• Record set:
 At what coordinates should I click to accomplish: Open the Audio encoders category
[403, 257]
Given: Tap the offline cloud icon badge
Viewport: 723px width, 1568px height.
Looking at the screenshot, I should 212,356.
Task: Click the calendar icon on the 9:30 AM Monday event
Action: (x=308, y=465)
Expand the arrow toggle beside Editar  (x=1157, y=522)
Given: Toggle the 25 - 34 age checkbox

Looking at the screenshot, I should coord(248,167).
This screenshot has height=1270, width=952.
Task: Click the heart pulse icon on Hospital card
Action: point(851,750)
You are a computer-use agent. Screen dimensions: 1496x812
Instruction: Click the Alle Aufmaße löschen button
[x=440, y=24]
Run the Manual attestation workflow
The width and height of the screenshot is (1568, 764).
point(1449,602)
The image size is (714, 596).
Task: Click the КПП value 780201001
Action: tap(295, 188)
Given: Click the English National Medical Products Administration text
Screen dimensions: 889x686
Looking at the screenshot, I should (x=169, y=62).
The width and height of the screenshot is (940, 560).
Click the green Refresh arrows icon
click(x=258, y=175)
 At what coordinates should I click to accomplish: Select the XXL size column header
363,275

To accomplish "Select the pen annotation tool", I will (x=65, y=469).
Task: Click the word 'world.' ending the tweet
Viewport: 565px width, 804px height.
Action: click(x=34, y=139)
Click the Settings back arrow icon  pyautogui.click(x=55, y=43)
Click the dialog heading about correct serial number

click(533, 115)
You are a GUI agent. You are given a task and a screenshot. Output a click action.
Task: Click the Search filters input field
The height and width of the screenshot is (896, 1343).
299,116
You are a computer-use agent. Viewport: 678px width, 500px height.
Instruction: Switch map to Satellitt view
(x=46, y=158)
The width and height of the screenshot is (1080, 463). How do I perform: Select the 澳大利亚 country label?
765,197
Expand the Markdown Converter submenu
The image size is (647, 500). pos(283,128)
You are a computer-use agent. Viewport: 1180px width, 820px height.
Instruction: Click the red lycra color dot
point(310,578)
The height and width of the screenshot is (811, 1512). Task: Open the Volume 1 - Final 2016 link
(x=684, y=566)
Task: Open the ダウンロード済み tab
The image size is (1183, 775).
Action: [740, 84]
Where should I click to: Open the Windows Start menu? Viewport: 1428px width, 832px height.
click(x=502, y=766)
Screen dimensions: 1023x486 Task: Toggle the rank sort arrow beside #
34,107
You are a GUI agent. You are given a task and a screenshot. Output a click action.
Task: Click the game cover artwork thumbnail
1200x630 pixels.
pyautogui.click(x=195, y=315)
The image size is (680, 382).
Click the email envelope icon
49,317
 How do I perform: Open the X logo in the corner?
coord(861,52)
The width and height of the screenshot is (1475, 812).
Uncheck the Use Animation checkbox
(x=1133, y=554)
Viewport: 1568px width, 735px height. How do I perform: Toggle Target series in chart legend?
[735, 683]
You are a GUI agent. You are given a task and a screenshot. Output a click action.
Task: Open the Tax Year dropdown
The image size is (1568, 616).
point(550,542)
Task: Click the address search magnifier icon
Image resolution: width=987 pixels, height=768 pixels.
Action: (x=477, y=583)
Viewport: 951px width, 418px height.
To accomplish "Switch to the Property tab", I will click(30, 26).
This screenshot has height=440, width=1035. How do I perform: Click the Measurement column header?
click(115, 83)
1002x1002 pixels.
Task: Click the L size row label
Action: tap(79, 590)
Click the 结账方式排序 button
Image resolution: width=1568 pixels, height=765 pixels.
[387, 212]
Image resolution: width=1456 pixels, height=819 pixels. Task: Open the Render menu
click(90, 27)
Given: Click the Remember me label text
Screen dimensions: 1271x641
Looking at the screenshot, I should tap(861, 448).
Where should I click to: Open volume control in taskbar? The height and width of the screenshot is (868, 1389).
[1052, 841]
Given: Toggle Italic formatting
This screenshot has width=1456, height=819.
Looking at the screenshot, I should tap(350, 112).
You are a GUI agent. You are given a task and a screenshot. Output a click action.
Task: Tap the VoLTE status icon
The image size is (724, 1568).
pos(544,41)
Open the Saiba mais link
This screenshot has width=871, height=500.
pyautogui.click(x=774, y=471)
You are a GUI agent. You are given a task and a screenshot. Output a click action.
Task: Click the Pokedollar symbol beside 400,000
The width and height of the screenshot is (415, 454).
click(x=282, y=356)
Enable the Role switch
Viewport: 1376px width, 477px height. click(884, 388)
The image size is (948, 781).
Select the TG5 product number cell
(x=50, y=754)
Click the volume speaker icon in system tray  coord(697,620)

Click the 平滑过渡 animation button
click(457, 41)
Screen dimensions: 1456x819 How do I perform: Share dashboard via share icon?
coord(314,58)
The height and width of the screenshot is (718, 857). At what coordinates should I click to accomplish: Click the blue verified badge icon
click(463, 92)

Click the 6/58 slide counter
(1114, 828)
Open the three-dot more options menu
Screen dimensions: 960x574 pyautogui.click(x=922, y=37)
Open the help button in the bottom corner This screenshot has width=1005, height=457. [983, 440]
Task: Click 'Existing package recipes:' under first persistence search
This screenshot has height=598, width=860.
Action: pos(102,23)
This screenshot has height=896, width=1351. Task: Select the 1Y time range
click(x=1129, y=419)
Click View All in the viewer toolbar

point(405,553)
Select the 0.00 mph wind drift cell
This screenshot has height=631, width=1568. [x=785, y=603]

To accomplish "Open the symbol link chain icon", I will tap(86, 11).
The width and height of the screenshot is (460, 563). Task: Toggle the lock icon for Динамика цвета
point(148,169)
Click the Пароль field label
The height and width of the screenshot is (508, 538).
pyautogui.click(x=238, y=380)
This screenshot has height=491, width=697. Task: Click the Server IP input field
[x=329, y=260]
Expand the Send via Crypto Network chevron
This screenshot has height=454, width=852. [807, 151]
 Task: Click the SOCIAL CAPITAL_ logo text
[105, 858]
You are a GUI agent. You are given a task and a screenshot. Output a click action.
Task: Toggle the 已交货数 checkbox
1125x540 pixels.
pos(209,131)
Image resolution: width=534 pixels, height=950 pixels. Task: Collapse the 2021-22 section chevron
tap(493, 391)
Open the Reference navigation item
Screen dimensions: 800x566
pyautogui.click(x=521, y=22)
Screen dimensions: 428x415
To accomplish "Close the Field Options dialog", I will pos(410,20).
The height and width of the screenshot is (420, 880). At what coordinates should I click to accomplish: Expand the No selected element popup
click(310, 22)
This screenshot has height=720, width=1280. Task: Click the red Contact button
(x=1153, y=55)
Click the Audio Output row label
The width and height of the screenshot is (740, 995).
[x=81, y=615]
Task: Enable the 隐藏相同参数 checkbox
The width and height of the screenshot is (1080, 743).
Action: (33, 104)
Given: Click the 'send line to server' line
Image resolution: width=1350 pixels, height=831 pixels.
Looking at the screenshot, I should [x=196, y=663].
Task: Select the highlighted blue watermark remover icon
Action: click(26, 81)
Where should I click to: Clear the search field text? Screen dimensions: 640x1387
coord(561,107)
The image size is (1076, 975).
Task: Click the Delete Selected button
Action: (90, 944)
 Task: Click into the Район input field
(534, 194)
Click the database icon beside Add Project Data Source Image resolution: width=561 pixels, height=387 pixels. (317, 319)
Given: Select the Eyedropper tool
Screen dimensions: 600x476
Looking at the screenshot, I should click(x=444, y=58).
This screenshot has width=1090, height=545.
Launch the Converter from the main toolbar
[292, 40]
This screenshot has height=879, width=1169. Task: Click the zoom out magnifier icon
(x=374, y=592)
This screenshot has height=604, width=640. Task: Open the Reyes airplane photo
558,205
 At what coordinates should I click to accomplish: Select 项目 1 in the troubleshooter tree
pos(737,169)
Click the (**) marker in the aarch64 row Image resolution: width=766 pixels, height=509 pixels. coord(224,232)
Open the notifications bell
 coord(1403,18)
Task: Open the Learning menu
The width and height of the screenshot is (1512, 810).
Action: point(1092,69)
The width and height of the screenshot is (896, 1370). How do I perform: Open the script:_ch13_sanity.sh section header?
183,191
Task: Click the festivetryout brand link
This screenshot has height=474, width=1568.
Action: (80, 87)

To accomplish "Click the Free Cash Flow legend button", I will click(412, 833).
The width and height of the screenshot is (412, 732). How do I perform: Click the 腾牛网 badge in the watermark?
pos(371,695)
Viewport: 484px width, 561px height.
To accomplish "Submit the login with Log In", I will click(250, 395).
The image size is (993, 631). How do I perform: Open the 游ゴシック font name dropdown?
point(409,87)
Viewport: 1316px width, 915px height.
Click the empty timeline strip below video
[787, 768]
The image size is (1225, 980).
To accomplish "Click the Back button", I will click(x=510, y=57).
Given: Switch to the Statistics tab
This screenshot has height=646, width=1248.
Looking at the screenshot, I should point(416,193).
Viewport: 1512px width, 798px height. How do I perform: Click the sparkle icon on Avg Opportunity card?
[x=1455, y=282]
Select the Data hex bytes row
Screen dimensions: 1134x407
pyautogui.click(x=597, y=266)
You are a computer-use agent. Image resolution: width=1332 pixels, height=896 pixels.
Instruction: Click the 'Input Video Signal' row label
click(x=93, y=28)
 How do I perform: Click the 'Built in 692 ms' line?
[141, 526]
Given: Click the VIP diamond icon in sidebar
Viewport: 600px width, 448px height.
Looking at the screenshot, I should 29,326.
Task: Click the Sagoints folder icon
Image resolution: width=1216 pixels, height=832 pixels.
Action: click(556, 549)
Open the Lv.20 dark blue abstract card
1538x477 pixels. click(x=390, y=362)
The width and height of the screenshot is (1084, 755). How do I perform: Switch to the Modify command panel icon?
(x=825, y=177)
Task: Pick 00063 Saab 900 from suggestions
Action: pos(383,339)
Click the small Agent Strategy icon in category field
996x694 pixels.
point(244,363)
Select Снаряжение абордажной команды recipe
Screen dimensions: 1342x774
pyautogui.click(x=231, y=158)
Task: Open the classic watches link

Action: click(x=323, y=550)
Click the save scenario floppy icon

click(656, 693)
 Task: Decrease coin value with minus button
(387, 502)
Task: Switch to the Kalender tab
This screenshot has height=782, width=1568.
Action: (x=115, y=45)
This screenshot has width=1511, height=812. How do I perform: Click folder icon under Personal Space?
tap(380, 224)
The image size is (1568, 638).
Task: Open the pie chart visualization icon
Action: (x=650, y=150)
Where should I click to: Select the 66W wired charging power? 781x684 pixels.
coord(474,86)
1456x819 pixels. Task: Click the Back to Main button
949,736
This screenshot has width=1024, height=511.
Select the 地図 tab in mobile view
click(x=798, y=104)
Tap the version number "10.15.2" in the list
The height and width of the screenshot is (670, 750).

• Set problem:
Filter the listing above down to every line that contains the string "symbol", matching case exactly.

• Output:
Task: Click the Pokedollar symbol beside 400,000
To accomplish "Open the symbol link chain icon", I will tap(86, 11).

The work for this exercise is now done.